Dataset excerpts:
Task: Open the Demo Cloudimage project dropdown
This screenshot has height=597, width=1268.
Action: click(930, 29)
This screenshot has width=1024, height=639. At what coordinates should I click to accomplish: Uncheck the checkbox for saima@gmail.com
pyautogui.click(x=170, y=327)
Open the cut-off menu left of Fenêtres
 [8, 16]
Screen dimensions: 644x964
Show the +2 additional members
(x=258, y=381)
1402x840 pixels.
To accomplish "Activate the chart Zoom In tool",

HOW TO COMPLETE THIS TASK: Each line above is to be reproduced exactly. Leave none out.

RESPONSE TO THE TASK:
Task: Open the Demo Cloudimage project dropdown
This screenshot has height=597, width=1268.
Action: click(930, 29)
This screenshot has width=1024, height=639. At what coordinates should I click to accomplish: Uncheck the checkbox for saima@gmail.com
pyautogui.click(x=170, y=327)
Open the cut-off menu left of Fenêtres
 [8, 16]
Screen dimensions: 644x964
Show the +2 additional members
(x=258, y=381)
1402x840 pixels.
To accomplish "Activate the chart Zoom In tool",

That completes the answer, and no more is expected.